- Problem: Given the records below, would you repeat exactly the lines that begin at the one containing "Task: Click the chevron in the Deposit box" and end at the one containing "Image resolution: width=1194", inclusive?

--- START ---

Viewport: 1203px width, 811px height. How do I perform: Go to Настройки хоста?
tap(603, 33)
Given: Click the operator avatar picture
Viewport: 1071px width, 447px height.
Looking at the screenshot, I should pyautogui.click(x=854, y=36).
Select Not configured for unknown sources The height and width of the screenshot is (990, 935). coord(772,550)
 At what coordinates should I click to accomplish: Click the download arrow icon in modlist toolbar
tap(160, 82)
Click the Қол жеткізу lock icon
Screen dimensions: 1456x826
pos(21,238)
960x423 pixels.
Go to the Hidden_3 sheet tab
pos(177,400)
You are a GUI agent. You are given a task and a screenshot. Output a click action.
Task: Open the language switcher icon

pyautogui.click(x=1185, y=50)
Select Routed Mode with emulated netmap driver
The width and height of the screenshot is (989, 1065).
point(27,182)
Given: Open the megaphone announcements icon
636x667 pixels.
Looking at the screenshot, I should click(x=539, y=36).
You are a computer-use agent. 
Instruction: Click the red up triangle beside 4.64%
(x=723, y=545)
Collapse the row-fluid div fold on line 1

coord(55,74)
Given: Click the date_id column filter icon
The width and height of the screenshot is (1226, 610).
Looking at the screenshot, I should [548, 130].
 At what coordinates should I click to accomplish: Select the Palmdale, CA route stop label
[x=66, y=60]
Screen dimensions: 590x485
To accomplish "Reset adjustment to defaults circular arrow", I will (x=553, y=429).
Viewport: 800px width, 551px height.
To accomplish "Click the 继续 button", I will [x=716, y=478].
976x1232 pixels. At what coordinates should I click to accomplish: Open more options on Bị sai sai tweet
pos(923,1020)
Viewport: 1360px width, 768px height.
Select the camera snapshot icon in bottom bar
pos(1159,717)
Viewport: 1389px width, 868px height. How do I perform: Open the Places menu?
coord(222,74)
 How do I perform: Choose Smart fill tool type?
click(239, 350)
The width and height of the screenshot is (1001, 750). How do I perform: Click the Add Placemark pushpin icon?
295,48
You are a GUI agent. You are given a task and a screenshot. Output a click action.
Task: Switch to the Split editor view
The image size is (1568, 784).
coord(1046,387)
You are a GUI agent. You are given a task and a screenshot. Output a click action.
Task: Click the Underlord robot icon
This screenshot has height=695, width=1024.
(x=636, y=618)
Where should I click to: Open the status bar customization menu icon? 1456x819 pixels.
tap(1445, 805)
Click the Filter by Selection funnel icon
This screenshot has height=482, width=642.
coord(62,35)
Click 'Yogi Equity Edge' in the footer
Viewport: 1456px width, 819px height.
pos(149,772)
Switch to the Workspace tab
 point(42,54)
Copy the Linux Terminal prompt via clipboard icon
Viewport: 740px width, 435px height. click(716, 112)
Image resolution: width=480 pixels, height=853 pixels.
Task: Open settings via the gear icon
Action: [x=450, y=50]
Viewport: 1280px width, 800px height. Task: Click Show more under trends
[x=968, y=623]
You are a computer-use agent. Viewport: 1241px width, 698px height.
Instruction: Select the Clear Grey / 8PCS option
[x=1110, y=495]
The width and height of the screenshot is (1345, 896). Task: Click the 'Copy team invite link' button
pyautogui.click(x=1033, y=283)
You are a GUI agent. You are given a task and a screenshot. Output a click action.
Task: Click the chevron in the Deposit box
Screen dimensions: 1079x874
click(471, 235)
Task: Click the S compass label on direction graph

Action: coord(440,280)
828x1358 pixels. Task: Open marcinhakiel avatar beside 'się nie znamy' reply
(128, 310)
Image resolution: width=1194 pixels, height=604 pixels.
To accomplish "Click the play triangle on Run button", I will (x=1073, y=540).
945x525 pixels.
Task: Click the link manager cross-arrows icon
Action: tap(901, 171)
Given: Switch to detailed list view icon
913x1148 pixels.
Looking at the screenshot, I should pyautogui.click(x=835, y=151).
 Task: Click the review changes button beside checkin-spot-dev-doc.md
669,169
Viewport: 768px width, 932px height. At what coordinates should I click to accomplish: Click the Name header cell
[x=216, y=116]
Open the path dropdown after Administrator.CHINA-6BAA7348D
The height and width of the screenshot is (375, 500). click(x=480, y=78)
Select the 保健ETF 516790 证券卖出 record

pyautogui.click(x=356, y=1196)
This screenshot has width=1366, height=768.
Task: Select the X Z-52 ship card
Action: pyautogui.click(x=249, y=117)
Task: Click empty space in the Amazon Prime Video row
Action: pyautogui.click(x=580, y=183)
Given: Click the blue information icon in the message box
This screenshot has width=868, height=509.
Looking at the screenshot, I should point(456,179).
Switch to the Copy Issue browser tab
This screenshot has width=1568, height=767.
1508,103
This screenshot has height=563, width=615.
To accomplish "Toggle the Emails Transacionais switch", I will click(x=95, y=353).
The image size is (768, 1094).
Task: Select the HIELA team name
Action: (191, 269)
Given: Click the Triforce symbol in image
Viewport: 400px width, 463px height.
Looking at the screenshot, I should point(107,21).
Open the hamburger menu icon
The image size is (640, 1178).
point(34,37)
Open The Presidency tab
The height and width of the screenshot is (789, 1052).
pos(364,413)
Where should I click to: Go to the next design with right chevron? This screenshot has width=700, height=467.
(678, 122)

--- END ---

- Output for this task:
Task: Click the chevron in the Deposit box
Screen dimensions: 1079x874
click(471, 235)
Task: Click the S compass label on direction graph

Action: coord(440,280)
828x1358 pixels. Task: Open marcinhakiel avatar beside 'się nie znamy' reply
(128, 310)
Image resolution: width=1194 pixels, height=604 pixels.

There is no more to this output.